Este estudo, com análise desde o período de treinos até à final da competição, estima que a participação portuguesa no torneio irá gerar pelo menos 378 milhões de euros se Portugal for eliminado na fase de grupos, valor que poderá subir para 561 milhões de euros se chegar aos oitavos de final e atingir 945 milhões de euros num cenário de conquista inédita do título mundial.

"Estes valores nascem de pequenas decisões quotidianas que as pessoas tomam. Quer assistamos aos jogos em casa, comamos aperitivos e bebamos umas cervejas. Ou vamos a restaurantes e esplanadas, compramos camisolas, cachecóis ou aderimos a esta mania dos autocolantes. As pessoas subscrevem canais, as marcas investem em publicidade, até a pequena fração que apanha um avião para os Estados Unidos", explicou Daniel Sá, diretor executivo do IPAM, em entrevista à agência Lusa.

Economia digital

Além destes fatores, a economia digital foi a que mais avançou no ecossistema do futebol desde a edição de 2022, com as plataformas de streaming, as interações nas redes sociais e os conteúdos gerados pelos utilizadores a representarem agora 23% do 'bolo' total. "No Campeonato do Mundo de 1966, com Eusébio, podíamos ouvir rádio, ler as notícias e ver as primeiras transmissões televisivas. Sessenta anos depois, consumimos o Campeonato do Mundo em tempo real, a toda a hora, em múltiplas plataformas e com todos os pormenores. Esta nova forma de consumir futebol tem um impacto muito significativo na economia portuguesa", defendeu Daniel Sá, diretor executivo do IPAM, em entrevista à agência Lusa.

Deslocalização do impacto económico

Esta transformação estrutural, que retira relevância ao consumo tradicional, ainda que este continue a ser predominante, leva a uma deslocalização do impacto económico, que deixa de residir no território onde se realiza o evento, o que acarreta desafios para Portugal na retenção de receitas do Mundial de 2030, do qual é um dos três países anfitriões.

"Quando olhamos para daqui a quatro anos e pensamos nos hologramas, na realidade aumentada e na inteligência artificial, temos uma possibilidade ainda mais poderosa de maximizar este retorno, que não se limita aos turistas que vêm dormir aos nossos hotéis e comer aos nossos restaurantes", sublinhou.

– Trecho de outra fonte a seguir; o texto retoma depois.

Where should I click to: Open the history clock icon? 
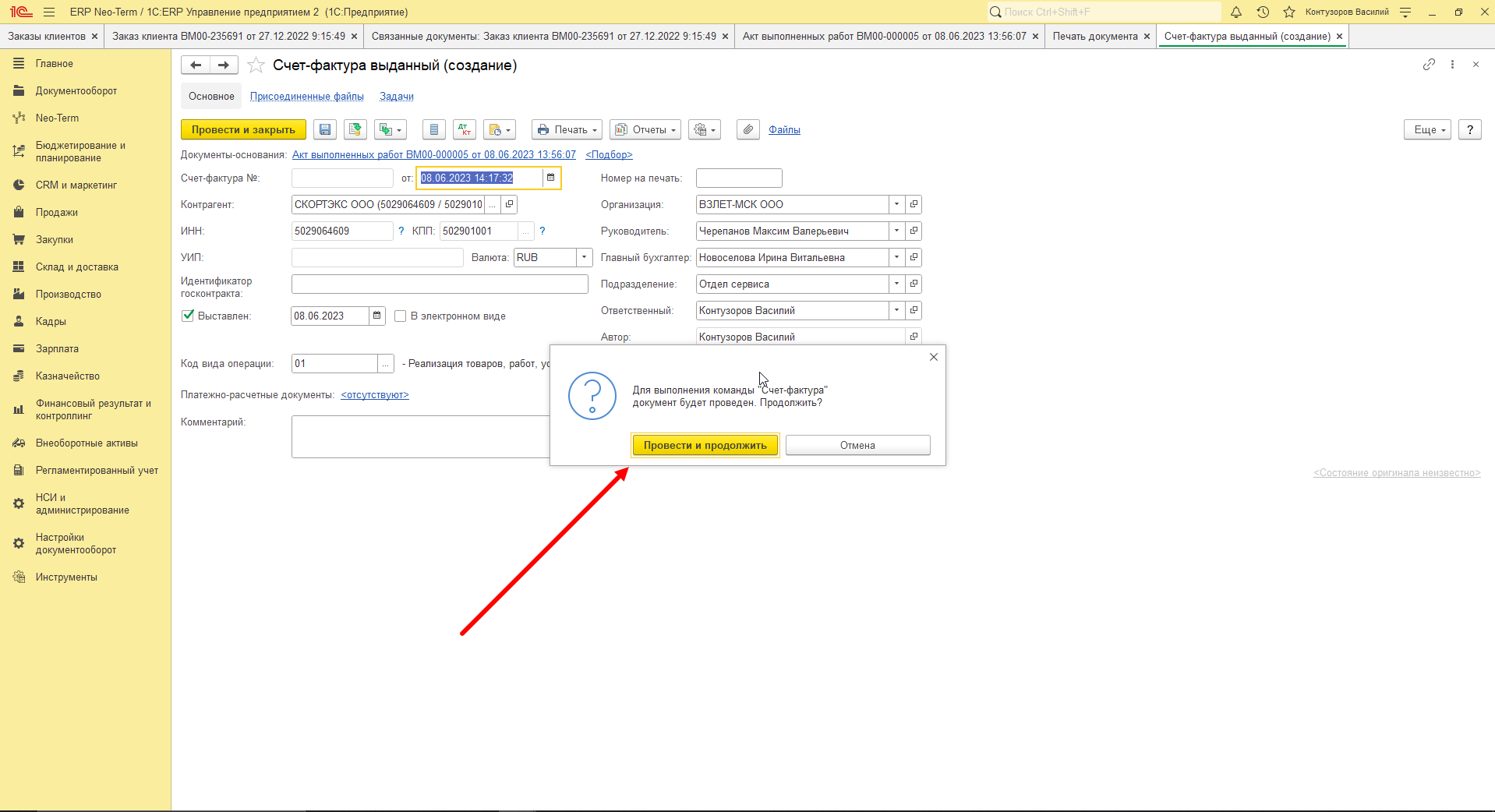click(x=1263, y=12)
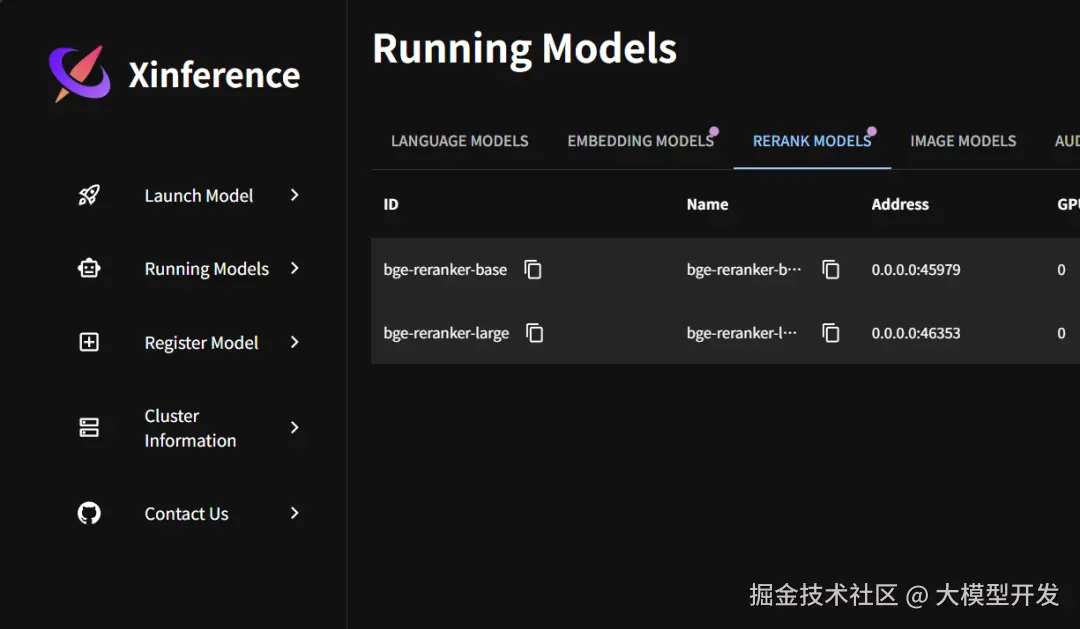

Impacto de Cristiano Ronaldo

Outro fator a ter em conta é a "marca Cristiano Ronaldo", uma vez que esta pode ser a última participação do avançado do Al-Nassr no Campeonato do Mundo, o que tem um impacto "inegável" em várias dimensões da realidade portuguesa, segundo o especialista.

"A 'marca' Cristiano Ronaldo tem um peso muito forte, é inegável. Ele vale mais, em termos de marca, do que o resto da seleção nacional junta. Não estou a referir-me ao ponto de vista desportivo, mas única e exclusivamente à marca. É expetável que o Ronaldo deixe de competir em 2030, mas parece-me que, se for essa a sua vontade e a da própria Federação Portuguesa de Futebol, ele estará muito presente no Mundial de 2030, mesmo sem jogar", analisou.

Sendo a maior edição de sempre da competição, com 48 equipas participantes e 104 jogos, as possibilidades de geração de receitas multiplicam-se, mas a sobrecarga do calendário pode gerar um excesso de oferta e uma consequente saturação do mercado, acredita Daniel Sá.

"Já vimos esse problema com a saúde física e mental dos atletas, muitos deles jogando 50 a 60 jogos por ano. A ciência mostra que já estamos a ultrapassar o que é considerado saudável. Do ponto de vista do utilizador, é exatamente a mesma coisa. Eu diria que ter jogos em direto praticamente 365 dias por ano cria um risco de saturação e pode levar ao esgotamento e ao desinteresse", reflectiu.